No todas las sociedades rurales conocidas han sido iguales, ni su idiosincrasia resulta directamente de las condiciones materiales de existencia, ni mucho menos, como propone el tosco enfoque economiscista. La recientemente extinguida hacía del llevarse como hermanos y quererse el supremo bien, pero otras, con las mismas forzosidades materiales, no. La buena convivencia era tanto un medio como un fin, pero sobre todo era un fin, no algo resultado de un cálculo pragmático [1]. Es a destacar que en el presente, las condiciones de existencia mejorarían extraordinariamente si la degradada gente de la modernidad dejara de despreciarse y odiarse entre sí, pero no prevalece esta utilitaria reflexión, como lo prueba que el desamor a los iguales, esa especia de peste negra psíquica de nuestro tiempo, se expande más y más, amargando la existencia de todos, provocando sufrimiento y desastres, no solamente emocionales sino también materiales, por doquier.

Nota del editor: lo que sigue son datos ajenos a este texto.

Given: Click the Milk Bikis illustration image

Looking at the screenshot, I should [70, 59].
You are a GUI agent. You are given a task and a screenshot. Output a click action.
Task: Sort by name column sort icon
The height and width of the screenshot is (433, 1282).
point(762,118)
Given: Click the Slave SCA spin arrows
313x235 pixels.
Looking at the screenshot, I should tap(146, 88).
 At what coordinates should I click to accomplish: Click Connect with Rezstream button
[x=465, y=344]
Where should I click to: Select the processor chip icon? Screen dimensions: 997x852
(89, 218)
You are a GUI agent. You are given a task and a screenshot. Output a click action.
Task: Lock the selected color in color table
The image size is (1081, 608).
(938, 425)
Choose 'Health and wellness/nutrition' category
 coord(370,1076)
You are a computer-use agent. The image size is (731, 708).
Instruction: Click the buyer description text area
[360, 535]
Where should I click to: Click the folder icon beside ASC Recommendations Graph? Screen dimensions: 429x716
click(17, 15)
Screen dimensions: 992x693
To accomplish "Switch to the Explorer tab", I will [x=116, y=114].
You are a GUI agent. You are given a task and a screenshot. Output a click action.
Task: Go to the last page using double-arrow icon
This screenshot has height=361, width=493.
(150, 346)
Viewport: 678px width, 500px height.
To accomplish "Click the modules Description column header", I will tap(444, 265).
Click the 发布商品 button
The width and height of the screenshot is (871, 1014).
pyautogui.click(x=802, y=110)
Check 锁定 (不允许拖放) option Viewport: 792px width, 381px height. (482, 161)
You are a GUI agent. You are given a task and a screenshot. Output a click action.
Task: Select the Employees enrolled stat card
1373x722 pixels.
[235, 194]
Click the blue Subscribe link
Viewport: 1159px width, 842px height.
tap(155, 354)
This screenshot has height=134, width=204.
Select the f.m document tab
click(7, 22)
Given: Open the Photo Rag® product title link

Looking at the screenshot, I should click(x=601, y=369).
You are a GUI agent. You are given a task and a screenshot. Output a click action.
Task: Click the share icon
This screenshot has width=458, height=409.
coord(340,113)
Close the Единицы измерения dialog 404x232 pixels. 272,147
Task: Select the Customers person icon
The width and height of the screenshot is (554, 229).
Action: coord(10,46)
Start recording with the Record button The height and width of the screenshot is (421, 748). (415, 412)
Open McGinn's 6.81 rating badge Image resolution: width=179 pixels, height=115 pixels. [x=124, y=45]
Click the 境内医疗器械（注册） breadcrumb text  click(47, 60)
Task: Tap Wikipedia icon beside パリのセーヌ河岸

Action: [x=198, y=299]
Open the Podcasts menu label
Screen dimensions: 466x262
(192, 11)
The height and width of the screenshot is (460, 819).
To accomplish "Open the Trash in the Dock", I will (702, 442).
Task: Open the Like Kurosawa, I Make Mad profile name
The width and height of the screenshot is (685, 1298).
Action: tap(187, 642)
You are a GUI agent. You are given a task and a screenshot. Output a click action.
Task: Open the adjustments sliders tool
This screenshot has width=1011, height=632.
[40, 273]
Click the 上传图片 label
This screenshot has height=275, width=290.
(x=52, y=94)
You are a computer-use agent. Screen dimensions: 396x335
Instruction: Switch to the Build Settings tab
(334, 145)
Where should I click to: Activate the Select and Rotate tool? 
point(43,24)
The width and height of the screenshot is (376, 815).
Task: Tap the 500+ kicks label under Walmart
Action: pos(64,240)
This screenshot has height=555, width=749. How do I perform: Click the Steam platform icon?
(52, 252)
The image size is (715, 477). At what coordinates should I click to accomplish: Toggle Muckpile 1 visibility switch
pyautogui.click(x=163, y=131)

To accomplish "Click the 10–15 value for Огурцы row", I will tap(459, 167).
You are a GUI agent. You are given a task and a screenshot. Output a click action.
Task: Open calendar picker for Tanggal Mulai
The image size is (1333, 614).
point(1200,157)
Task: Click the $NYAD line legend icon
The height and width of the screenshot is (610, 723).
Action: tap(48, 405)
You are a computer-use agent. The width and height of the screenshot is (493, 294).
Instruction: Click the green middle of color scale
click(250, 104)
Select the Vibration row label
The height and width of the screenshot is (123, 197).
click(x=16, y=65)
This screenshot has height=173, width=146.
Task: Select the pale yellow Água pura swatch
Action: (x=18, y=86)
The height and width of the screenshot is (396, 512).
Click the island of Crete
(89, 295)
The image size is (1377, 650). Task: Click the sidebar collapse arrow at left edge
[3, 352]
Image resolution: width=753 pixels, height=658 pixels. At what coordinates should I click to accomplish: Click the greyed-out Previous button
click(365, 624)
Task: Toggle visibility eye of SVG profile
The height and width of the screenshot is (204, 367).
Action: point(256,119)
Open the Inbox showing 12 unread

[1] Ello, como se ha dicho, resulta del proyecto estratégico que funda la sociedad rural tradicional en la Alta Edad Media, y no de ninguna consideración más o menos pedestre. Dado que la historia humana es de naturaleza decisionista, y no determinista, ni tampoco azarosa, resulta que lo que es, en tanto que concreto existente, en una fase dado, proviene de la realización, más o menos rigurosa, de un magno proyecto precedente, con esfuerzo y dolor. El componente convivencial y amoroso propio de la formación social rural popular es aún visible en sus postreras manifestaciones, por ejemplo, en el libro "La última trova", autobiografía de Indalecio Zaballa "Masío", que a finales del siglo XX fue tenido por "trovador mayor de Cantabria", un hombre bueno y muy listo, toda su vida trabajador manual en el ámbito de la ruralidad, y al mismo tiempo maestro en el arte de trovar, es decir, de elaborar composiciones, por lo general complejas y extensas, destinadas a ser cantadas en las fiestas populares, según la tradición oral cántabra. En él Masío expone su concepción de la existencia, centrada en tres valores, uno el de armonía, en tanto que rechazo de la competitividad entre los seres humanos; otro el de hermandad de actos, afirmando, henchido de satisfacción, que en aquella sociedad "parecía que todos éramos hermanos"; y un tercero, el repudio del dinero ("por dinero nada, aunque me hace falta"). Acerca de a cultura popular cántabra es de interés "Trovas y comparsas en el Alto Nansa. Compuestas y transmitidas por los habitantes de los valles de Rionansa, Tudanca y Polaciones", recopilación y estudio de W. A. Christian Jr.